What you cook needn’t look perfect

Unless you’re competing in a high-stakes cooking competition, there are times when what you cook needn’t look perfect, and it’s a good thing because some things in the kitchen are hard to get right.

The Japanese have a term for something that has been broken and mended and is revered for being more beautiful for the journey: kintsukuroi. And that is a fitting term for my bread sticks.

You know the bread sticks you get at Olive Garden, all exactly the same size and shape and glowing with garlicky goodness? I wanted to pull that off at home, and the first attempt looked ridiculous.

Most of the bread sticks weren’t sticks at all but looked more like mateless socks with mashed potatoes in them. They tasted fine, and no one was looking so they were eaten up, but a person can’t help but feel like the project was a failure when the end product is so very sorry looking.

Of course, the restaurant has their bread sticks made at a bread stick factory with bread stick molds and robot butter applicators. I’m not investing in all that.

The next batch looked much better because my wife made them. There were different sizes and shapes, but they were identifiable, soft and buttery. With mismatched shapes and sizes in bread baking, we use the term, “artisanal,” unless we are in Japan, in which case I guess you say “kintsukuroi.”

Every time I make marinara sauce, the best part is tasting it to check progress. I usually end up eating a cup of the stuff from a teaspoon because it’s just that good, but if you get these bread sticks done ahead of time, you can dip them into the pot for tasting and likely won’t even need any dinner.
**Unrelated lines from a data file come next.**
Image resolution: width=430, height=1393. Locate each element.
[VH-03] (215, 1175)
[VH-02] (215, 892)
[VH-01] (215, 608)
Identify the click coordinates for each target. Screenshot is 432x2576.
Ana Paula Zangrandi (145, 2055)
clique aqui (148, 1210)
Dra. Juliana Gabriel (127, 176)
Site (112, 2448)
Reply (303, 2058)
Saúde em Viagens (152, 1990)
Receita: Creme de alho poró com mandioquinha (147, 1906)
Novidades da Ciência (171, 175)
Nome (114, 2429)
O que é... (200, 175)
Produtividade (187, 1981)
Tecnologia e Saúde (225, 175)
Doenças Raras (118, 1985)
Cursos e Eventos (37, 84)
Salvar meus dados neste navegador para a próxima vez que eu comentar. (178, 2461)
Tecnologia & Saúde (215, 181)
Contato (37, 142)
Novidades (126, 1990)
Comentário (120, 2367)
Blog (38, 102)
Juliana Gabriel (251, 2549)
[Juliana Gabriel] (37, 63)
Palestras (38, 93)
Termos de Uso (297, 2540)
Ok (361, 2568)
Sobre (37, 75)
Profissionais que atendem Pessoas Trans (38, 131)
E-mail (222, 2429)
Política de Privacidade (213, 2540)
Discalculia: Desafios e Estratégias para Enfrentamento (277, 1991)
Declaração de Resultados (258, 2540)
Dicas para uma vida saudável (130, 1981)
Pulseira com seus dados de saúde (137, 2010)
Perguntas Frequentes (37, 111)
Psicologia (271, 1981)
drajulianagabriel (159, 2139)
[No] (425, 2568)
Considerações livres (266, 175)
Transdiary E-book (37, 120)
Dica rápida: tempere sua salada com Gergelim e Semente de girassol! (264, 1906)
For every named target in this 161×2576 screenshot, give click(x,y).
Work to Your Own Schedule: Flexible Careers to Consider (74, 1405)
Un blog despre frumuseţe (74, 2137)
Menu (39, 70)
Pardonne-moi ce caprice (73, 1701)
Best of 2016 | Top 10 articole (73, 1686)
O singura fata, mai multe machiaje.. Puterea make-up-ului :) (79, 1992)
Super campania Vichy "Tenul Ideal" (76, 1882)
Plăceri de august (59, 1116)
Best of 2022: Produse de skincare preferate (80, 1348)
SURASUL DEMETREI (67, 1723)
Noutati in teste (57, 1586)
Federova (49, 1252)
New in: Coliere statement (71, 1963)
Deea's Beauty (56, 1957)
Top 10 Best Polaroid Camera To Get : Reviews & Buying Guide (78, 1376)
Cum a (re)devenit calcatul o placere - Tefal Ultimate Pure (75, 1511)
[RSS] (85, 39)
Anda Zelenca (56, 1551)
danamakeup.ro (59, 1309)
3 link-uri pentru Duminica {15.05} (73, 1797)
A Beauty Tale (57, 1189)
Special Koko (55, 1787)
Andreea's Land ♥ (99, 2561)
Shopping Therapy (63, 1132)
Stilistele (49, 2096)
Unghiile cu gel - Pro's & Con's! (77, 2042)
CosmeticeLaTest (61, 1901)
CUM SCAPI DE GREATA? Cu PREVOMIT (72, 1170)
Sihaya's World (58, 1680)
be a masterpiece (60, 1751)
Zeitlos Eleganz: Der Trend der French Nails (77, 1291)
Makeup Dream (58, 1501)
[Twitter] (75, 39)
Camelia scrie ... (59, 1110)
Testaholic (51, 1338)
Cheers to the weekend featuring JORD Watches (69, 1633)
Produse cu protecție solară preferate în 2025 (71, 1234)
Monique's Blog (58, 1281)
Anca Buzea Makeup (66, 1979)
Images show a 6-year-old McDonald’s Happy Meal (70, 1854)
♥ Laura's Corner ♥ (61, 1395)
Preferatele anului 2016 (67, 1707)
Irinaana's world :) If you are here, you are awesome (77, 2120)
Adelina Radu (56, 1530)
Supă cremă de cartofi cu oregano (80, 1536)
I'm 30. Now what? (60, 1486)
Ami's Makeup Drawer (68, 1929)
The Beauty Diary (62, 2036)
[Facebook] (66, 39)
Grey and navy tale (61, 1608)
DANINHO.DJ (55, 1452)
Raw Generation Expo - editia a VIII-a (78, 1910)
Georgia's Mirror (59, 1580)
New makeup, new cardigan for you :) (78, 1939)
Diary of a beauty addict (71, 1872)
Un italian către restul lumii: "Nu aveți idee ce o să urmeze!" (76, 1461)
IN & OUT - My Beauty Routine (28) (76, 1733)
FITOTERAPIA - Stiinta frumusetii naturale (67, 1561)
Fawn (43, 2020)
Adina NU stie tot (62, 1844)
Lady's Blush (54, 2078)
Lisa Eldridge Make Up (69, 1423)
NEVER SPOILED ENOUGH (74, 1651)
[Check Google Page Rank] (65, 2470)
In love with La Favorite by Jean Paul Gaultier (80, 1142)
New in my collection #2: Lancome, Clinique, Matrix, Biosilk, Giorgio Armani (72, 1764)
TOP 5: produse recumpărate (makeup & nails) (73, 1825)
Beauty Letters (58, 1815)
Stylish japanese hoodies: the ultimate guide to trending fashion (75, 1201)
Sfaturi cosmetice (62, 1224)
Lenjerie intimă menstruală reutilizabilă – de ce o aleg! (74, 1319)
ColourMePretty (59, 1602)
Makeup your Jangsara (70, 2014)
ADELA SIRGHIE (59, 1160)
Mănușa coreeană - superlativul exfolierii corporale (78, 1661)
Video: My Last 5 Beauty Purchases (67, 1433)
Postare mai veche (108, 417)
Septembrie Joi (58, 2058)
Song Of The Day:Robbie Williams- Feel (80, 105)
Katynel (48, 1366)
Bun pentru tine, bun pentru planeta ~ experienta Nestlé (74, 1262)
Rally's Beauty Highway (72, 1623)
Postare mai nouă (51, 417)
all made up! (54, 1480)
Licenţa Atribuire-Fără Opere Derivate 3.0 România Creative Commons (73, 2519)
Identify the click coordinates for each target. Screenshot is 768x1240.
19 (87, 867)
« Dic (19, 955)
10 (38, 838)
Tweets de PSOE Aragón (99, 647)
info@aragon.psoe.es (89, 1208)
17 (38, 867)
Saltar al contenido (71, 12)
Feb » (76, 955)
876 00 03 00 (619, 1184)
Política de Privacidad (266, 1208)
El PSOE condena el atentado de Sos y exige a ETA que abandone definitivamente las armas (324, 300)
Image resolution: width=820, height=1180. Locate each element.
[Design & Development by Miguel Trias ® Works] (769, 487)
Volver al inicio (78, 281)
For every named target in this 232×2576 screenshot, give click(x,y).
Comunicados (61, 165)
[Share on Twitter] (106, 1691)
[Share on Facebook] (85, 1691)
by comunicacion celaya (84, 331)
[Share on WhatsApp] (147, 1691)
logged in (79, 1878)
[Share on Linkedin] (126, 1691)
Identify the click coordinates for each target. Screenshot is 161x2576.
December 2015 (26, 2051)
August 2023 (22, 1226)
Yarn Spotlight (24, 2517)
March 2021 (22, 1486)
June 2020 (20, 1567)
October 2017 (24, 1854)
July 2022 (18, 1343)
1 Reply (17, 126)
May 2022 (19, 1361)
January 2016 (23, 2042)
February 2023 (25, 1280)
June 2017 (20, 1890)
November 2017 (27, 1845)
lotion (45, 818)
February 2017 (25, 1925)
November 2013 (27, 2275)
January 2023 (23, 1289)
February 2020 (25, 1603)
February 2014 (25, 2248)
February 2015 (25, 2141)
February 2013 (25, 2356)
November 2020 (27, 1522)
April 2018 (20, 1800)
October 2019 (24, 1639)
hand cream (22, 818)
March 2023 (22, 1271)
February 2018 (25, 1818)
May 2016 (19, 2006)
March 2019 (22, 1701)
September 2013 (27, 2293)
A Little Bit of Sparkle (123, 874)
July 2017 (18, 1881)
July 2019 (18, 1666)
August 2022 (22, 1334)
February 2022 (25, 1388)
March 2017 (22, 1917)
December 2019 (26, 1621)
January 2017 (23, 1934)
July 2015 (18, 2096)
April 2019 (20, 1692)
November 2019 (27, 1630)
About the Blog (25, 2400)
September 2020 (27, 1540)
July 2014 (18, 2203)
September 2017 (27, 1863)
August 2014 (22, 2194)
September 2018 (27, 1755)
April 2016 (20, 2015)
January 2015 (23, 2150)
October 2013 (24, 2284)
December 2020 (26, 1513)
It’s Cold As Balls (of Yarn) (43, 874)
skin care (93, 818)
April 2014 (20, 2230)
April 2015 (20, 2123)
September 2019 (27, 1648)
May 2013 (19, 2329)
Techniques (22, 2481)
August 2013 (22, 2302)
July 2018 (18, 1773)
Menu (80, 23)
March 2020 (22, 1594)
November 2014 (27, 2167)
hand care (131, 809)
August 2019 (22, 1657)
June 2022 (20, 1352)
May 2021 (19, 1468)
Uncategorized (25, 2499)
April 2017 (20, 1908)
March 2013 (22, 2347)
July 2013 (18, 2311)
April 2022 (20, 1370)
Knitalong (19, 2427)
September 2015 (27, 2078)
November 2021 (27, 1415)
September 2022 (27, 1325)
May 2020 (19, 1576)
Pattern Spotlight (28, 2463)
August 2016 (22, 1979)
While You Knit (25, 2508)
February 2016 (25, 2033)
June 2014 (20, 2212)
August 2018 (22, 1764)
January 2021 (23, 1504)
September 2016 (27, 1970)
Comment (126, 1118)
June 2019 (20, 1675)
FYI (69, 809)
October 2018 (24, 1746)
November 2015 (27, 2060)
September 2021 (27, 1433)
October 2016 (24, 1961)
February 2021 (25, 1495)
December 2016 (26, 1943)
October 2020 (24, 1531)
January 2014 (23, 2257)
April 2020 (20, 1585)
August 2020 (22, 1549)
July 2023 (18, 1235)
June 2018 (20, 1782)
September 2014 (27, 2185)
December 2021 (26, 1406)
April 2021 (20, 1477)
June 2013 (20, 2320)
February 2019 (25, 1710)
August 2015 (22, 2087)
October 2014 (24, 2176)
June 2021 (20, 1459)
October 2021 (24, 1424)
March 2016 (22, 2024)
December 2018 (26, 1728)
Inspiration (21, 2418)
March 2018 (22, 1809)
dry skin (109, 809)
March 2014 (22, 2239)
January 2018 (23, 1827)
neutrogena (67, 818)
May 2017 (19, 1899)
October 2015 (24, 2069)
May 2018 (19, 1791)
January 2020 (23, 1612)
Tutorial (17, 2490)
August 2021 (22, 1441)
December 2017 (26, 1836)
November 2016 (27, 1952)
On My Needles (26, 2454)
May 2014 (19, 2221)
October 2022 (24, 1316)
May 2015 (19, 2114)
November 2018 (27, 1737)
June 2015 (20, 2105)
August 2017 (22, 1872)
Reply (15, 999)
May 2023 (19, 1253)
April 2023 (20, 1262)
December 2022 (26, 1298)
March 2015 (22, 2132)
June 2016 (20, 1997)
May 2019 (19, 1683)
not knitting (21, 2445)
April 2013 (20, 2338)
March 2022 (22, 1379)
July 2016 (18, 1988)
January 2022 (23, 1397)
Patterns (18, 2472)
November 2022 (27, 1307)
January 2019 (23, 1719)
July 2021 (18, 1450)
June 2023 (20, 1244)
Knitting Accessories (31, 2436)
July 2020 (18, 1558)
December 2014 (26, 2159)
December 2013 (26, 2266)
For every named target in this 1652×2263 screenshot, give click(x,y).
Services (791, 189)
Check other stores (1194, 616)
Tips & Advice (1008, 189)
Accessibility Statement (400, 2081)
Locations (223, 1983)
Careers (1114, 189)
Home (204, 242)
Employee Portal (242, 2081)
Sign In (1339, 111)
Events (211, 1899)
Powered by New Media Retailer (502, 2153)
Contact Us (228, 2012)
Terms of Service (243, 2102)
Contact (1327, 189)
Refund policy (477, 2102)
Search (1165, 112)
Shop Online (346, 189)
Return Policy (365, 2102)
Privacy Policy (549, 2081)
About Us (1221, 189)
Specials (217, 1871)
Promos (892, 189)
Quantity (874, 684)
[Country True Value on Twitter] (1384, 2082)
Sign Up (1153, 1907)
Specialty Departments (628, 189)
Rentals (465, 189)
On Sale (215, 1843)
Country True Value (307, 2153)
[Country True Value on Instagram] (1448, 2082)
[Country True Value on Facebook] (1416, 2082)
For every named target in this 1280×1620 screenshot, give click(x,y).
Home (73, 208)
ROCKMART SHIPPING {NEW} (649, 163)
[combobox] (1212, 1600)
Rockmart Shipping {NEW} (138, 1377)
When you roll these into their little stick shapes, be careful not to use flour on your counter or board. You need the dough to grab the counter surface and your hands a bit to accomplish rolling, and flour will just make everything slide around rather than roll into a sausage shape.

Remember, even if they look bad, they’ll still dip into your tomato sauce just fine. If you do these with a heavy stand mixer, let the machine do the kneading. Otherwise, you’ll need about five to 10 minutes of hand kneading.


1 cup warm water, about 110 F

1 1/2 teaspoons active dry yeast

2 tablespoons sugar

3 tablespoons butter, melted

1 3/4 teaspoons kosher salt

About 3 1/2 cups unbleached bread flour

For brushing:

2 tablespoons butter, melted

1/2 teaspoon kosher salt

1/4 teaspoon garlic powder

In the bowl of your mixer, place the water, yeast, sugar, salt and melted butter. With the dough hook attachment and the mixer running on low speed, add the flour in batches, being careful at the end not to add too much. You want a sticky dough. Kick up the speed a notch and let the mixer knead the dough for 7 minutes. If you mix the dough by hand, knead the dough on your counter for about the same amount of time, until it is smooth and elastic.

Place the dough in an oiled bowl and cover with plastic wrap. Allow to raise for about 1 1/2 hours or until doubled.

Divide the dough into 12 equal portions, then roll each piece of dough into a 7-inch-long log. Place the logs on parchment paper lined baking sheets and let rise again for another hour.

Preheat your oven to 400 F and bake for 12 minutes. Remove from the oven and brush them right away with the melted butter, then sprinkle with the salt and garlic powder.